This is a small section of the podcast episode with Siobhan Benita on A Culture of Kindness. Full episode can be heard on the A Culture of Kindness podcast.


Siobhan

".....Well, that's very nice of you to introduce me like that. But I'm sure lots of people haven't heard of me. Where do I start; I was a civil servant. So it was my first job straight out of university, I went into the civil service. I spent a really enjoyable, 14 years in the civil service. Lots of different jobs there, lots of different departments and got a real sense of how government works central government and local government. I spent six years in the Cabinet Office, I got a really good overview of how from the centre of how ministers and officials across government work together, what was working, and what wasn't what wasn't working well.

In 2011, the coalition government came in, and it was the first time that I felt as a civil servant, that my own personal values were being stretched for me too far, actually. Because, you know, as a civil servant, that you have to be impartial. That's what we're proud of in the UK civil service. But for the first time I was in Department of Health, when they came in, I was being asked to introduce a policy that I didn't personally agree with, but neither had it been in a manifesto. I couldn't fall back on the, 'Well, the public voted for this'.

The policy was the big reforms of the National Health Service. And at the same time, that I was being asked to help implement these reforms. Number 10. Were saying, 'We're not going to be reforming the National Health Service and there is not gonna be any big top down reforms'. And I knew that it was just not right, you know, it wasn't right at all. So that's what led me to think actually, I don't want to be here anymore a realisation that I wasn't impartial. And you have to be impartial to be a good civil servant."


(NB. This is an incredible interview in which Siobhan really shares openly about where we are politically and where we couldbe with political reform)

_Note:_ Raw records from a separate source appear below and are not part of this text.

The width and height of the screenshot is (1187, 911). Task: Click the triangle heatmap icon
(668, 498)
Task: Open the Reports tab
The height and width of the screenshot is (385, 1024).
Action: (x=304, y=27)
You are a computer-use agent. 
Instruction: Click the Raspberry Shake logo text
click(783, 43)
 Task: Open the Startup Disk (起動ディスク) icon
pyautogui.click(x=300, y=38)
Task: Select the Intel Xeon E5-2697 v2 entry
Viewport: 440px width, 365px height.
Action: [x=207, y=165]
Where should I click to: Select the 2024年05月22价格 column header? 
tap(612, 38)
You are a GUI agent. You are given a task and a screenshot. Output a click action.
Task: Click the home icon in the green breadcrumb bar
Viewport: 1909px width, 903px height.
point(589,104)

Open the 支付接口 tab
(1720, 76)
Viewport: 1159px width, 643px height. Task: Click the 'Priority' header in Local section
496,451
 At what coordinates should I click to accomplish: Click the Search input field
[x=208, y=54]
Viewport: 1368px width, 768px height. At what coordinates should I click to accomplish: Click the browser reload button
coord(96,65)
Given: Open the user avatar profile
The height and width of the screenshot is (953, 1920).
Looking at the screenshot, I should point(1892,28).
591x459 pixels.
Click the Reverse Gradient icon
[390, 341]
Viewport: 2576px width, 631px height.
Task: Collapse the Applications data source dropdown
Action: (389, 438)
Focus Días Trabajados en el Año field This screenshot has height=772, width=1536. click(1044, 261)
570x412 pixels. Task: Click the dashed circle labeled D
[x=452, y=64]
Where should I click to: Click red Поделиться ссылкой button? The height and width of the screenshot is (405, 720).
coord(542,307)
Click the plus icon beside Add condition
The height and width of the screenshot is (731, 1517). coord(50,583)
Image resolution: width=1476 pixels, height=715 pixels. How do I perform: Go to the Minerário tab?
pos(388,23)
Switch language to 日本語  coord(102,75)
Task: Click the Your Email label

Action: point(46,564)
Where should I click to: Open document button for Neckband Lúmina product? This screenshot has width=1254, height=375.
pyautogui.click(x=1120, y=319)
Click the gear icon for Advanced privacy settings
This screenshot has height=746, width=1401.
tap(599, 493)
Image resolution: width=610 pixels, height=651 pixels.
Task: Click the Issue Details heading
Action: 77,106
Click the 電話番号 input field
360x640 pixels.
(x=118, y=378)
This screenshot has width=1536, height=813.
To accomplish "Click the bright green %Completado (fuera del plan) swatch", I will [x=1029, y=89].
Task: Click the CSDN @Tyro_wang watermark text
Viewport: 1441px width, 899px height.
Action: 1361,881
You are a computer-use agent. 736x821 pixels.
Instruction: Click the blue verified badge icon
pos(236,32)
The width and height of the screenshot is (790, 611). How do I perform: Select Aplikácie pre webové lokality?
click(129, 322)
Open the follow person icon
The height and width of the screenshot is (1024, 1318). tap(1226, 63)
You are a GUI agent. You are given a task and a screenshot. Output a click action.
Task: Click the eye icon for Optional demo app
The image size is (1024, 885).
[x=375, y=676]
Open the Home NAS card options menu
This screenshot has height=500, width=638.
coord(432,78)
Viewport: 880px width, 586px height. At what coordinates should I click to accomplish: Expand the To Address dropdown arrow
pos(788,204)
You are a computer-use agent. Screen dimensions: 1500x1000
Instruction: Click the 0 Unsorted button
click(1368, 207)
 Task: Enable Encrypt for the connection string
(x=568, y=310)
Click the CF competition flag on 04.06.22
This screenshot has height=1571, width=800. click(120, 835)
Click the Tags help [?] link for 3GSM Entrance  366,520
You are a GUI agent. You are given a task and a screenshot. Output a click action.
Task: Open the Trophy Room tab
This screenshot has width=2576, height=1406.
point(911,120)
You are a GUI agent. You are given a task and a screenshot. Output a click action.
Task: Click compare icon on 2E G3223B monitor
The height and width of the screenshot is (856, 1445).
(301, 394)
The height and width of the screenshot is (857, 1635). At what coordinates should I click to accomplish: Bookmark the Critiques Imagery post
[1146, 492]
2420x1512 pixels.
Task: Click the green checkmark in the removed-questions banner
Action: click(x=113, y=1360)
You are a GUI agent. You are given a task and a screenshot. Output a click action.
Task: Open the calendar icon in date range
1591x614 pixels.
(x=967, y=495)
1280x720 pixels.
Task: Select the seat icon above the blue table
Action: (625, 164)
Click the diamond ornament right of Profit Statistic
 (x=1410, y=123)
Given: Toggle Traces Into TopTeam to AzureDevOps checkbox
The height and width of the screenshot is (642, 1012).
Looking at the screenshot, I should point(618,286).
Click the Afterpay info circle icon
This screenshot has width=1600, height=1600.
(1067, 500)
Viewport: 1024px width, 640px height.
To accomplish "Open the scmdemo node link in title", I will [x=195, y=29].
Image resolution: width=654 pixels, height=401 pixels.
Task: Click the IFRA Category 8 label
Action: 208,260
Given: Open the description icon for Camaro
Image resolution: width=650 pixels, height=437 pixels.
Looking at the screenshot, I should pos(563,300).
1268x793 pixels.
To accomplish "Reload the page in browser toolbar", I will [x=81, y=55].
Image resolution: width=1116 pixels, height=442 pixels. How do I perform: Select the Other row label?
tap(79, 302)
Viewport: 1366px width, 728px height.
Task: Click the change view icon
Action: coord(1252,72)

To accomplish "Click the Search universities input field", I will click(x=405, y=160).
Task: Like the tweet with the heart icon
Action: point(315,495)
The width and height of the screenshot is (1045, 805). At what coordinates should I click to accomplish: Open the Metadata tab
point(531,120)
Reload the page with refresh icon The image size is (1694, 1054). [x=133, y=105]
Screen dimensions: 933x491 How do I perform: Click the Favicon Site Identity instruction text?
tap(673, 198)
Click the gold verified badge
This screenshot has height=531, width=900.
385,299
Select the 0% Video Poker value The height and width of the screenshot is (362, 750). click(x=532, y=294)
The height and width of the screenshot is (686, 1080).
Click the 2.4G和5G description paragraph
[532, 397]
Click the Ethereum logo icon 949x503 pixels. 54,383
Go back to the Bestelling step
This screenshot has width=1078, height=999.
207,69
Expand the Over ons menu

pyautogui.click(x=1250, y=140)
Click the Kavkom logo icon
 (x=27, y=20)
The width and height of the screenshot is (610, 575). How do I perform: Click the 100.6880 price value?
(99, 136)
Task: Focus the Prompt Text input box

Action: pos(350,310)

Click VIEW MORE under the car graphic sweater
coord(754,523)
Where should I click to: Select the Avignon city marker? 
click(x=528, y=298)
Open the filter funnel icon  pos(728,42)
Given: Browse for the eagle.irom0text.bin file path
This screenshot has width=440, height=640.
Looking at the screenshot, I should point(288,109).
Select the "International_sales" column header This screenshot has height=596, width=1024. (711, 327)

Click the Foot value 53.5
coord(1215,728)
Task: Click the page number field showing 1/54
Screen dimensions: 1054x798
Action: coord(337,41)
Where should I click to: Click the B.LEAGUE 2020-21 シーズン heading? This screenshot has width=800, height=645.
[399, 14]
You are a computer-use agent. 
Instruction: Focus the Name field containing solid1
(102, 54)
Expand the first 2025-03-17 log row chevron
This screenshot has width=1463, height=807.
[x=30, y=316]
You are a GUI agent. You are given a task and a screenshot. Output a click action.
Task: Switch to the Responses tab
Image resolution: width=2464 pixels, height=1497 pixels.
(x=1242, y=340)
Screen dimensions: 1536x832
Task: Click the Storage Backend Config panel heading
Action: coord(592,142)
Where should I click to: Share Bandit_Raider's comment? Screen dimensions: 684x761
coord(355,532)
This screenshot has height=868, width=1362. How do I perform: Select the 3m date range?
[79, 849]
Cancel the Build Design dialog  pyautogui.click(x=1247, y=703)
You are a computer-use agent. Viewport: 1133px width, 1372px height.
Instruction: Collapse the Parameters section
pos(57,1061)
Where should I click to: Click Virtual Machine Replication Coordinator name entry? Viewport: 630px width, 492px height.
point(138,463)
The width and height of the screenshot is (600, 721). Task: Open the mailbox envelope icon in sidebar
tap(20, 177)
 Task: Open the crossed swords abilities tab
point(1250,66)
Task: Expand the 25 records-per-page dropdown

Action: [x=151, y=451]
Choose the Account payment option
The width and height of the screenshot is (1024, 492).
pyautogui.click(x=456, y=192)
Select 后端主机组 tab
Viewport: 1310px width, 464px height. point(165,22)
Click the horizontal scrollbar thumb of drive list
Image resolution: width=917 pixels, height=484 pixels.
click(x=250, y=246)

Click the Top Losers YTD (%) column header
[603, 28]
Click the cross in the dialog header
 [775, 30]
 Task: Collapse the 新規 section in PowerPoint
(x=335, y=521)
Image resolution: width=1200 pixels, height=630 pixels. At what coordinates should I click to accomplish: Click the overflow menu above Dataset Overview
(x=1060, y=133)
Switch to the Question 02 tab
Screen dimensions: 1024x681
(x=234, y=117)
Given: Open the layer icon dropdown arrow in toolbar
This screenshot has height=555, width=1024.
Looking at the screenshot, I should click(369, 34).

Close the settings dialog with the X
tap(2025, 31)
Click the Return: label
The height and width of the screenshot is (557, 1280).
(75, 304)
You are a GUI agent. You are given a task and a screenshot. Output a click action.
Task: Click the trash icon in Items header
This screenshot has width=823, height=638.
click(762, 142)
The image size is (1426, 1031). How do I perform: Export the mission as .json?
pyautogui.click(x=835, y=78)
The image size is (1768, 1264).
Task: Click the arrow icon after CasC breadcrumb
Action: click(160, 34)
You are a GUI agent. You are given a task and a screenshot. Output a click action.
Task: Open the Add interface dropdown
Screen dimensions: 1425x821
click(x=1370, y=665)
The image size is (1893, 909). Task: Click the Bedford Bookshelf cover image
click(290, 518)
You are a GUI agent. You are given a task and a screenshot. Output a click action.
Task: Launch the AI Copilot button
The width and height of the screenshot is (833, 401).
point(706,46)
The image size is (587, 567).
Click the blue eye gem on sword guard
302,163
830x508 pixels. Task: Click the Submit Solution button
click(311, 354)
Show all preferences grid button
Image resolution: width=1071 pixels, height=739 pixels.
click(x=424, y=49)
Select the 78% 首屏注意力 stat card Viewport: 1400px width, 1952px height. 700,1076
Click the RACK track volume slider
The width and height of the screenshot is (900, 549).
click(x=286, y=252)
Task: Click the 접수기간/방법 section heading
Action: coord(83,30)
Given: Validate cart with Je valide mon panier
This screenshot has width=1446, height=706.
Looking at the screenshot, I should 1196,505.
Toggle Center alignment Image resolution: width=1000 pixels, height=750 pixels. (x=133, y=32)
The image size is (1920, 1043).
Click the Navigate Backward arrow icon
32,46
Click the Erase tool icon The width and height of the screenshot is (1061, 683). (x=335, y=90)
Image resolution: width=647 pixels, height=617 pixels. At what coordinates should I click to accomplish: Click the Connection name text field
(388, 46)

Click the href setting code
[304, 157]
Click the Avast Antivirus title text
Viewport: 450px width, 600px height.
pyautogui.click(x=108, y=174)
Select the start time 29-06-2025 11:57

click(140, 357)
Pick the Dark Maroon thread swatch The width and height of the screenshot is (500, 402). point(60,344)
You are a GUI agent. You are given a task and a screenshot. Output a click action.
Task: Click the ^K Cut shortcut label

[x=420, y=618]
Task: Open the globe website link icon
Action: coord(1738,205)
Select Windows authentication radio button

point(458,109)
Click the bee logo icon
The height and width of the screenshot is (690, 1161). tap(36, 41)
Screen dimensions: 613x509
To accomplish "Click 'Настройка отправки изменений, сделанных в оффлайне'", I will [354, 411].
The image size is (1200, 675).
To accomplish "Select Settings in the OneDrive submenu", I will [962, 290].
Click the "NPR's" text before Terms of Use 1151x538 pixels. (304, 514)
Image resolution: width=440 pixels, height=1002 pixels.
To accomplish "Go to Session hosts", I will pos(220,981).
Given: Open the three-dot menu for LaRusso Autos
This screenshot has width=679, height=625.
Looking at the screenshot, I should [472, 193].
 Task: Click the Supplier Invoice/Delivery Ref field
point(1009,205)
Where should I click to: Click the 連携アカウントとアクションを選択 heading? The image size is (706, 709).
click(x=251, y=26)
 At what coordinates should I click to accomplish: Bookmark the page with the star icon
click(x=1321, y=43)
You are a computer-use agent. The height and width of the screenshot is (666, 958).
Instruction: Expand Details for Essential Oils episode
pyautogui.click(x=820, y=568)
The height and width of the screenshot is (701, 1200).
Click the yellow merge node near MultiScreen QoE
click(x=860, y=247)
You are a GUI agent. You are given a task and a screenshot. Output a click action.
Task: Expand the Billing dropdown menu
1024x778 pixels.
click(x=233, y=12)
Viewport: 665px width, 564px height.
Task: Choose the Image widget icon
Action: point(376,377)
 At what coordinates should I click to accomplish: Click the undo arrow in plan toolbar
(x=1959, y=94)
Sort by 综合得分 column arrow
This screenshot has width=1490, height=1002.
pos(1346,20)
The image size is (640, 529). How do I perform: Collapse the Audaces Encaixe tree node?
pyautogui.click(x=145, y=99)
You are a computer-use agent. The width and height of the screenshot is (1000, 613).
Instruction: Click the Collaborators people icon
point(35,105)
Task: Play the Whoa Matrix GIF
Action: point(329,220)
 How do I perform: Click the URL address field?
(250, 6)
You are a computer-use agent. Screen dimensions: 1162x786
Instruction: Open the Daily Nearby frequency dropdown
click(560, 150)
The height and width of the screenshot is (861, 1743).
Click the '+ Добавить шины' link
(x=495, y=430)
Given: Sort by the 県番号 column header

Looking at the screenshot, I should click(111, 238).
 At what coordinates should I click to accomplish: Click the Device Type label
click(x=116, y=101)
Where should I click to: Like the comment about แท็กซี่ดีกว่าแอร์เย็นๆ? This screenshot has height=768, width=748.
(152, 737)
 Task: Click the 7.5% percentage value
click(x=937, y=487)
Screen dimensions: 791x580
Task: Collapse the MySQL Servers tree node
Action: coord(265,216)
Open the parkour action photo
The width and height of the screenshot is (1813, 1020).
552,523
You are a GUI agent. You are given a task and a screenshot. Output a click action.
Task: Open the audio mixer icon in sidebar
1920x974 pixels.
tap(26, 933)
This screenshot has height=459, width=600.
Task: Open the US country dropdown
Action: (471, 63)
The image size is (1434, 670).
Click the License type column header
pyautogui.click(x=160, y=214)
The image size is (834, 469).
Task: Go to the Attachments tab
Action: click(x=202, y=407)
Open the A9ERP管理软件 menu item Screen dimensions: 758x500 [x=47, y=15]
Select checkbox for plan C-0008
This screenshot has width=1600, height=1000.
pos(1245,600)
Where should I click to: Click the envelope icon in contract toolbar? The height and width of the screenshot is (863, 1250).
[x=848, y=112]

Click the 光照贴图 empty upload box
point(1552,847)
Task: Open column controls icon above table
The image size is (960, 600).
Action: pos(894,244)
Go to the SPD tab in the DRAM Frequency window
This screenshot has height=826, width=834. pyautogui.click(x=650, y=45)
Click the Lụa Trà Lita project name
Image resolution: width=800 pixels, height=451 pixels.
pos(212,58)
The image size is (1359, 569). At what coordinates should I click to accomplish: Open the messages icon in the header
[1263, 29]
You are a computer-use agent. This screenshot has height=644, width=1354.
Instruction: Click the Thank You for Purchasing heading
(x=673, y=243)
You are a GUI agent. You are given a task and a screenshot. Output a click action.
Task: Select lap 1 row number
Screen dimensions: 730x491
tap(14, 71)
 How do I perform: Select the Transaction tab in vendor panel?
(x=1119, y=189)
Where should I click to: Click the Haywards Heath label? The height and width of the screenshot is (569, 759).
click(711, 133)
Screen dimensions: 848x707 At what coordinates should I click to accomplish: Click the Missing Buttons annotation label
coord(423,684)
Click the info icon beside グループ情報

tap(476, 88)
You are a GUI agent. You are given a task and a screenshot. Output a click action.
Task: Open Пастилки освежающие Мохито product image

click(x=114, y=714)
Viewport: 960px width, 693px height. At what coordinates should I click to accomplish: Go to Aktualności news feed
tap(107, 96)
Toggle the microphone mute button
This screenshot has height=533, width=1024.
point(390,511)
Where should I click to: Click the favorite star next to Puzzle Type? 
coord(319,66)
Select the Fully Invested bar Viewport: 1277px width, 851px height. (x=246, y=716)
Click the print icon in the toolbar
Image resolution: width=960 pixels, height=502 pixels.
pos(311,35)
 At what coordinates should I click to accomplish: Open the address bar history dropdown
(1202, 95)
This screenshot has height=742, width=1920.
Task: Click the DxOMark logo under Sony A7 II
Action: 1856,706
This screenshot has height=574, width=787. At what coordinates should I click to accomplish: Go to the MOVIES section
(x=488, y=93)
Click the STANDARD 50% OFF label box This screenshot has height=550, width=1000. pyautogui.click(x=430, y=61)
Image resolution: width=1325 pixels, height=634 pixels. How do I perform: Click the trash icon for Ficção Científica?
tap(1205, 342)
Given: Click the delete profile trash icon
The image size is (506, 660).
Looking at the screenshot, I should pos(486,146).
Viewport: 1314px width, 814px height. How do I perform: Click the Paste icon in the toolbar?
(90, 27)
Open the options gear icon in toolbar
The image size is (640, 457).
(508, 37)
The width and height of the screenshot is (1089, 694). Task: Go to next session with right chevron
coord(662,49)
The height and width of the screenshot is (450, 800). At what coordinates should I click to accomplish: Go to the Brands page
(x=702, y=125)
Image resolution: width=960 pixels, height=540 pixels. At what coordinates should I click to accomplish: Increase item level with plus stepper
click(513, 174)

"....I think kindness for me, starts with empathy. So it starts with those day to day moments that you have interactions with other people, where there's a chance that you can try and see something from their perspective where you can try and understand maybe why they're feeling the way they're feeling or why they're acting the way they are acting. And it's funny, when I was in the civil service, somebody whom I value their opinion and I trust a lot said to me, "You should always try and seek out the person who there's a bit of friction between you and you're not quite sure why", you know, you get on with everybody. But there's always somebody who doesn't quite get on with you, and you're not quite sure why make an effort to go and speak to them and try and understand what it is you do that rubs them the wrong way kind of thing.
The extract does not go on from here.